Prof. Franca Hoffmann

Prof. Franca Hoffmann

International Scientific Advisor at AIMS NETWORK

March 10, 2024 – April 6, 2024

Prof. Franca Hoffmann’s research interests lie at the interface of model-driven and data-driven approaches. She works on the development and application of mathematical tools for partial differential equation (PDE) analysis and data analysis. Broadly, Franca’s interests in the area of partial differential equations revolve around non-linear drift-diffusion equations, kinetic theory, many particle systems and their mean-field limits, gradient flows, entropy methods, optimal transport, functional inequalities, parabolic and hyperbolic scaling techniques and hypocoercivity. In the area of data analysis, Franca is working on graph-based learning, and
the development and analysis of optimization and sampling algorithms.
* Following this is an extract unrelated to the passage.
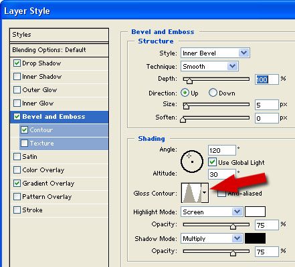
Task: Open the Technique dropdown showing Smooth
Action: pos(209,66)
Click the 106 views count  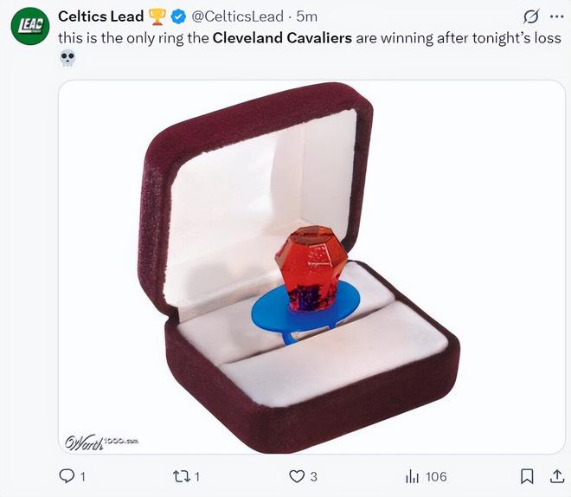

The use of graph Laplacians in graph-based learning allows for a rigorous mathematical analysis of unsupervised and semi-supervised learning algorithms, and their continuum counterparts can be studied using tools from PDE theory. Optimization and sampling are at the heart of parameter estimation and uncertainty quantification in Bayesian inference, and are used in many modern machine learning approaches. Franca works at the intersection of these fields, not only exploring what mathematical analysis can do for applications, but also what applications can do for mathematics.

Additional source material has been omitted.